Mr Hernandez appears in the video talking with a police officer from the Santa Ana Police Department after another resident asked them to stop playing the music.
According to CNN, Disney songs like "You Have a Friend in Me" from Toy Story and "Bruno" from Encanto can be heard in the background of the video. The footage was uploaded to the Santa Ana Audits YouTube channel, which films interactions with the Santa Ana police.
Platforms like YouTube have automated copyright detection software that flags videos with copyrighted content. This prevents video makers from uploading content using media they do not own, regardless of the context of the video, but it does not automatically delete or prevent the videos from being posted.
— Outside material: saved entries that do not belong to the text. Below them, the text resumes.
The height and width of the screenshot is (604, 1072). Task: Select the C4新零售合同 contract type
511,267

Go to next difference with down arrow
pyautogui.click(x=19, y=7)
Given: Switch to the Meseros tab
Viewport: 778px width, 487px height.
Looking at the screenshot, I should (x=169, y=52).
It simply alerts the user that the video contains copyrighted content.
It appears the police are hoping that either YouTube's copyright detection will block the videos or that Disney will file a claim against the videos for copyright infringement, which would force the video owner to contest the claim or remove the video.
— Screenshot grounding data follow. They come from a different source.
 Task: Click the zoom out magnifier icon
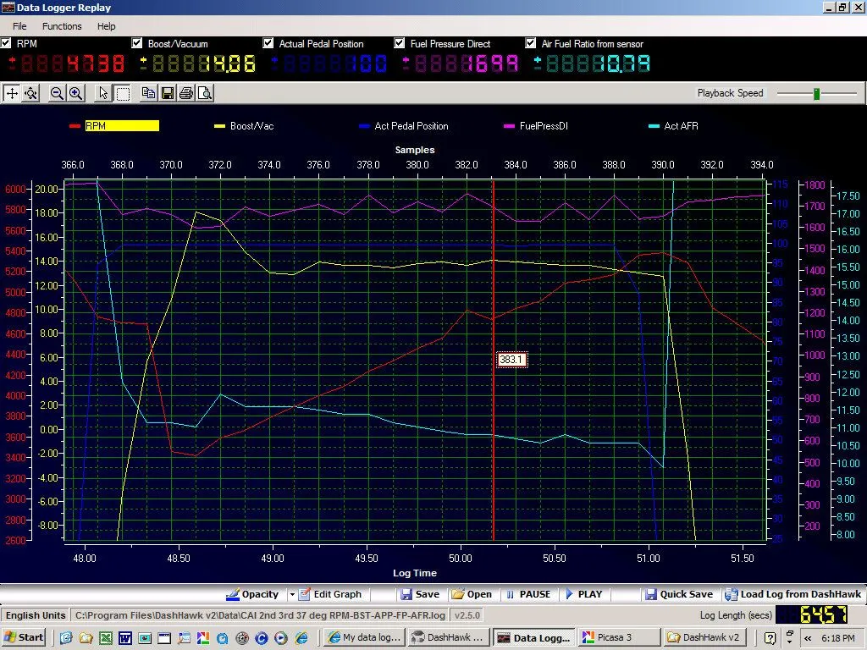tap(57, 93)
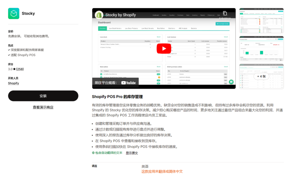Expand the +4 张 hidden screenshots

tap(261, 76)
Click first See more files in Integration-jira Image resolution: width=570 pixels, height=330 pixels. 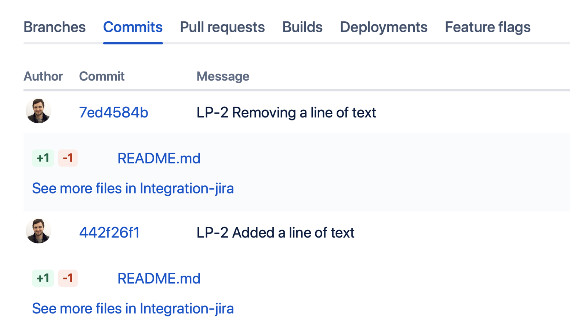[x=132, y=188]
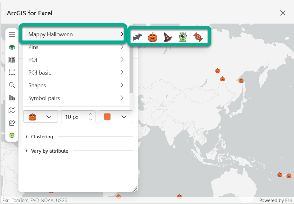Activate the Search tool in the sidebar

pos(12,85)
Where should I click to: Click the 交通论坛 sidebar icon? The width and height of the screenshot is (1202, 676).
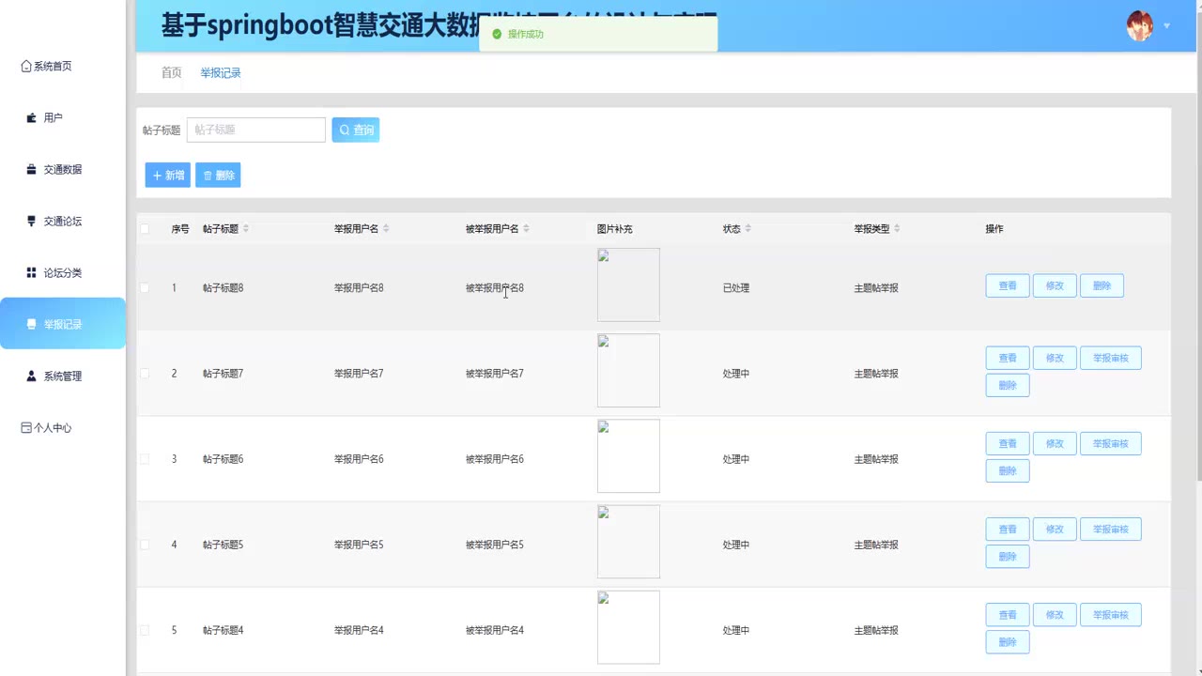pos(32,222)
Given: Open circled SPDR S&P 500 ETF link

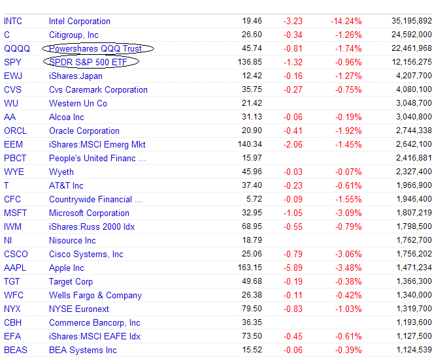Looking at the screenshot, I should pos(88,63).
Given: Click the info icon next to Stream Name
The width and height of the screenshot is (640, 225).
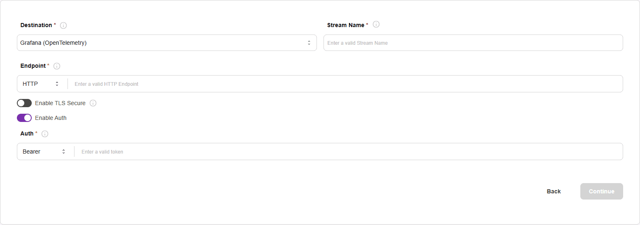Looking at the screenshot, I should [x=376, y=24].
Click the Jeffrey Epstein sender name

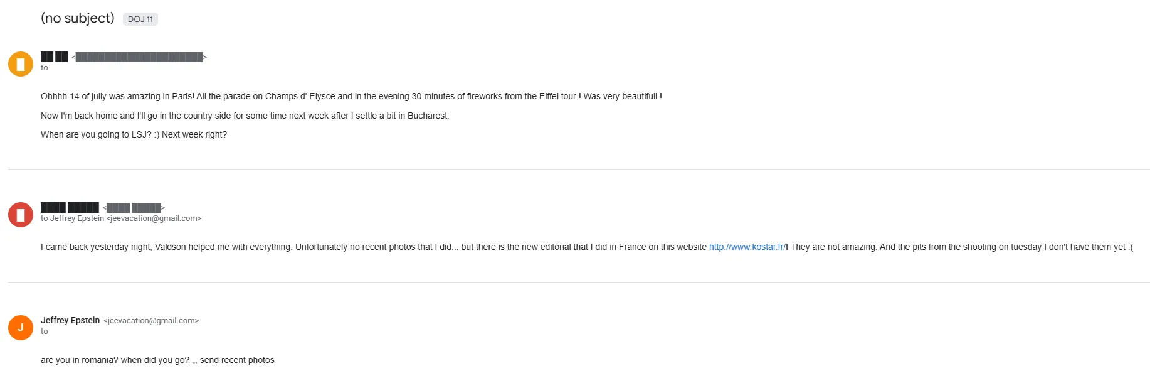(70, 320)
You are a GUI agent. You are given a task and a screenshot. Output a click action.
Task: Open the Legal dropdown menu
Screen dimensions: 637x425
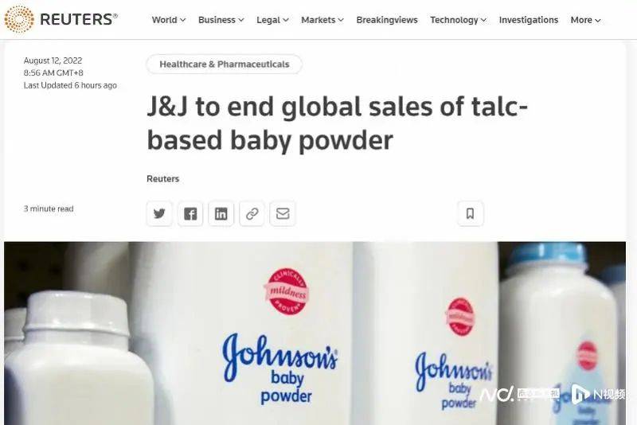tap(272, 20)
Attempts to have the videos taken down do not appear to be effective, as there are no known instances of police encounter footage being content claimed by Disney.
Police departments across the country have been trying to find ways to avoid being filmed by citizens. The efforts began after nationwide protests broke out following the murder of George Floyd by former Minneapolis police officer Derek Chauvin. Mr Floyd's death – and the deaths of numerous other Black men at the hands of police – fueled the backlash against law enforcment.
Mr Hernandez told CNN that the individual filming the video asked the officers multiple times to stop playing the music, and that an officer on scene told him he was playing the music in hopes that it would not be posted due to copyright infringement.
“My people live here brother, please treat them with respect,” Mr Hernandez says in the video. “There’s kids that need to go to school, there’s people that are working, and you chose to use our taxpayer dollars to disrespect the man with your music. That’s childish.”
The officer eventually says he recognises Mr Hernandez as a city councilmember and apologises.
“This is my district. You’re not going to conduct yourselves like that in front of my neighbors,” Mr Hernandez says, telling the officer to apologise to the person taking the video. “Now get back in your car and do your job properly.”
The officer apologised again.
During the council meeting, Mr Hernandez called the practice "unethical" and one that they "can't condone."
“There is no reasoning to ever behave this way with members of the public, especially if you are an officer with a badge and a gun," he said.